Hartman Lands Classic Gig
His trip down the fairway began in Ohio, where he graduated from Ohio University and began making connections and friends that would help him along his journey.
“That was probably the biggest thing for me because I am still in touch with many of those people from college and along the way we have all helped each other out,” said Hartman.
Beginning with the American Junior Golf Association (AJGA) in a MTV Road Rules esque lifestyle, Hartman traveled across the country with a group of other tournament professionals as a tournament media director. Producing golf tournaments he was in charge of creating stories and reporting on junior golf events along the way.
Hartman then planted himself in Myrtle Beach, SC as an intern for the PGA Tour. Starting at the beginning as an operations intern he was responsible for roping and staking the golf course, selling ticket packages, putting up signs throughout the course, etc.
Continuing his move up the ranks Hartman then took a permanent job with the PGA Tour in Dearborn on the Senior Players Championship, this time as operations manager.
Two years later, in 2000, Hartman was promoted to tournament manager of the President’s Cup, just outside of Washington, DC. There he oversaw the entire tournament, from an on-site management standpoint including marketing, corporate hospitality sales and operations.
By the end of the year Hartman was again promoted, this time to executive director of the World Golf Championships-NEC Invitational in Seattle, WA. Working in Seattle until the middle of this year, which brought him to Grand Rapids and the Farmer’s Charity Classic.
“We came here when we lived in Dearborn and chose this because of the stability that it offers in terms of a quality community, quality event, and quality of life,” said Hartman. “I did like the traveling until we had our first child in July and that was enough reason to find a stable location and environment that we want to raise our family.”
Hartman joins the Classic on the heels of Michael Nichols, who resigned in August to pursue a position with an Alabama-based sports management company.
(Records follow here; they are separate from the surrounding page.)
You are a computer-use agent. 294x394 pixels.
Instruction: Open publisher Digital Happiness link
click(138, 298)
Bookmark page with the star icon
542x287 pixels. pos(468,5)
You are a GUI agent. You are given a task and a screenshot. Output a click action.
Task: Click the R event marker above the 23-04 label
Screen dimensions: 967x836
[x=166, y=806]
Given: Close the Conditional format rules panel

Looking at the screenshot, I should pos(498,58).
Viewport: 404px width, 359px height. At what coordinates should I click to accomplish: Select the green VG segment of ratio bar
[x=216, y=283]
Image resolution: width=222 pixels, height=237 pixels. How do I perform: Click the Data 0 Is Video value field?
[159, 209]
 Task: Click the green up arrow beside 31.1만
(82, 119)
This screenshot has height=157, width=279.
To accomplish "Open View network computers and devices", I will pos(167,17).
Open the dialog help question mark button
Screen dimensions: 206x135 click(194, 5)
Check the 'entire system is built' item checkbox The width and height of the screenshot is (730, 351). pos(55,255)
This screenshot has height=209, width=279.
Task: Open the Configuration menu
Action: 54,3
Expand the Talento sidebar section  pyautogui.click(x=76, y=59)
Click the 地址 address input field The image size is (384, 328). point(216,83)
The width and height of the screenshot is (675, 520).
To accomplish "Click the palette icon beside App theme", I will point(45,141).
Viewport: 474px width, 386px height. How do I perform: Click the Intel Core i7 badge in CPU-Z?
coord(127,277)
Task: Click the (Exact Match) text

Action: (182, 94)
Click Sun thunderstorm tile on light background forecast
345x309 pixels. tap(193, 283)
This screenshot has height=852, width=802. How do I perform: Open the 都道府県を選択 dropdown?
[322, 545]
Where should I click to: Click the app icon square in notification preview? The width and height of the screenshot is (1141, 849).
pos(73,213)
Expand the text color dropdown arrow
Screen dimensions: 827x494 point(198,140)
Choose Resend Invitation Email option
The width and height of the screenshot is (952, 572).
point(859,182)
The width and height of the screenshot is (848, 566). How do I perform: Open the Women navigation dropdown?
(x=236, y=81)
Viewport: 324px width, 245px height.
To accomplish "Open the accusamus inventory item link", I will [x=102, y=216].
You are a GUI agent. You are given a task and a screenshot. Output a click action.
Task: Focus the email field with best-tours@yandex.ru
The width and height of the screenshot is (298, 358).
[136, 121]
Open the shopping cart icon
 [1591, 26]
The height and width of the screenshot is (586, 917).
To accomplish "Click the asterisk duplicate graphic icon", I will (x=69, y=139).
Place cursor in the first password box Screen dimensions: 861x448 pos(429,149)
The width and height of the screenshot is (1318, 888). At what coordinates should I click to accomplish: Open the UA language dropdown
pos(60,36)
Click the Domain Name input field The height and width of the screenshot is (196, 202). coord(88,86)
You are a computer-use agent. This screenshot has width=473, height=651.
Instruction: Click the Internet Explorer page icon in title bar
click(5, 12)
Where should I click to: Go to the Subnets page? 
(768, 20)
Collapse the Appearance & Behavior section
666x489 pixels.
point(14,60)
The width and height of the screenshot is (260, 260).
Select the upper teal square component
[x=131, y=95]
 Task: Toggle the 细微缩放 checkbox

And Hartman feels he is taking over an already strong event.
The Grand Rapids Jaycees, through the success of the Farmers Charity Classis, have raised more than $3 million for West Michigan charities since its inception in 1986. Proceeds from the 2003 Farmers Charity Classic will be announced in December.
As executive director for the Classic, Hartman will be responsible for the day-to-day operation and the entire event management on this particular event as well as making sure all of the net proceeds from the event are distributed to local charities and to oversee the process, in conjunction with the Jaycees.
“This is a business environment I am very well-suited for. This is a unique job, we can say there are probably only 60 of these in the country, as far as directing, so it is very unique,” said Hartman. “We wear many hats and are certainly small business people. I am an ambassador of the Jaycees, an ambassador of the game of golf and I am very community minded in how I go about business.”
And while golf is his profession, it is also his game, well, casually anyway. He also enjoys hiking and spending time with his family.
While Hartman has only been at the job for a little less than two weeks, he is already plotting the course for next year and looking forward to new and old challenges of the 2003 Farmer’s Charity Classic.
“We are ready to take the event to the next level,” said Randy Joppie, president of the Jaycees Foundation. “Lance having come up through various tour events is the person to help us get there.”